Amazon, Starbucks make workers’ rights group’s ‘Dirty Dozen’

By disregarding the health and safety of their employees, some of the most prominent companies in the food industry have created situations that led to workers being injured or killed on the job, according to a new report by the National Council for Occupational Safety and Health (National COSH), an advocacy group.

“The incidents that take workers’ lives or expose them to dangerous risks are not ‘freak accidents,’” read the report. “These events can be foreseen—and prevented—if employers follow proper safety protocols.”

Released in honor of Workers’ Memorial Week, National COSH’s “Dirty Dozen” report is an annual list of “egregious” employers, all of whom are accused of exposing their workers to preventable hazards. Companies are selected based on their prominence and the degree to which they allegedly endangered their employees. This year, nearly half of the companies on National COSH’s list are involved in farming or the food industry, and the report highlights serious labor violations throughout the supply chain.

The report also includes several companies that workers are attempting to unionize. Amazon leads the “Dirty Dozen” list, and National COSH pays particular attention to abuses in its warehouse in Bessemer, Alabama, which has held votes to unionize twice in the past year, falling short both times. Two warehouse workers died within a six-hour period there in November, 2021; according to Amazon worker Isaiah Thomas, one of the workers had asked to go home hours before he died of a stroke on the job, but HR told him he did not have enough unpaid time off to take sick leave. Amazon has disputed Thomas’s account of events.

National COSH also points a finger at Starbucks, which allegedly refused to provide employees in Buffalo, New York, with masks or testing for Covid-19. According to the report, 30 percent of the store’s workforce subsequently tested positive for Covid-19 or were exposed to it, prompting employees to go on strike. They formed a union last year, and workers are now organizing union drives at more than 200 Starbucks locations around the country.

The exploits of other “Dirty Dozen” companies are less highly publicized. Foundation Food Group/Gold Creek Foods runs a poultry processing plant in Gainesville, Georgia, where its employees have been subjected to three major chemical leaks in the past 14 months, according to the report. Six workers died in a liquid nitrogen leak in January, 2021, and the Occupational Safety and Health Administration (OSHA) has levied over $1 million in penalties thus far. At Ernst Nursery and Supply, a tree farm in St. Paul, Oregon, farmworker Sebastian Francisco Perez died of hypothermia and dehydration in June, 2021 after working through 104-degree heat. An investigation by Oregon OSHA found that Perez had never received training on extreme heat hazards, and the agency had previously cited Ernst for failing to provide water and toilets to its farmworkers. In a closed conference with OSHA, an Ernst company official blamed Perez for his own death, claiming that employees should “be accountable for how they push their body.”

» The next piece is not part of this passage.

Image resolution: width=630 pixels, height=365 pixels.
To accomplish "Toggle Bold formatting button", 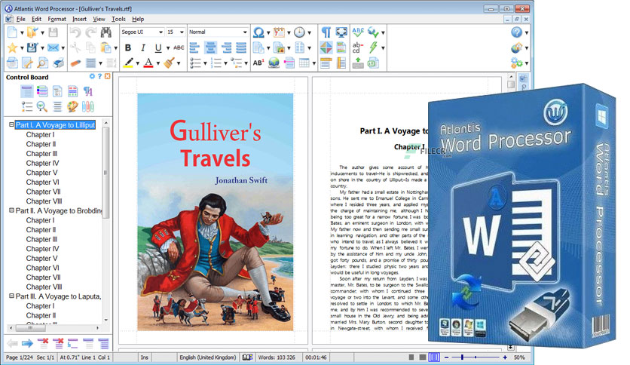I will tap(128, 48).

The “Dirty Dozen” report also explores the toll Covid-19 has taken on American workers, though it stresses how little we know about the pandemic’s impact. “We are still unable to answer a basic question,” the report’s authors write. “Exactly how many people in the U.S. have become ill and died from workplace exposure to COVID-19?” According to OSHA, at least 1,945 employees died at work from the virus between 2020 and 2021, but National COSH claims that the agency’s number is a gross underestimate. Jordan Barab, a former deputy assistant secretary of labor at OSHA, has said the pandemic is responsible for “the greatest workplace death toll in modern American history.”

A FERN investigation, from spring 2020 to summer 2021, found that food-system workers have been particularly hard hit. At least 91,717 meatpacking workers, food processing workers, and farmworkers contracted the virus in the first year and a half of the pandemic, and at least 466 died.

National COSH notes that OSHA still has not developed a standard set of precautions that protects all workers from Covid-19 infections, and that the agency is not planning to do so. In addition to its “Dirty Dozen” report, the group has also compiled Killed at Work, a database of workplace fatalities, and launched, which highlights workers who are advocating for better conditions.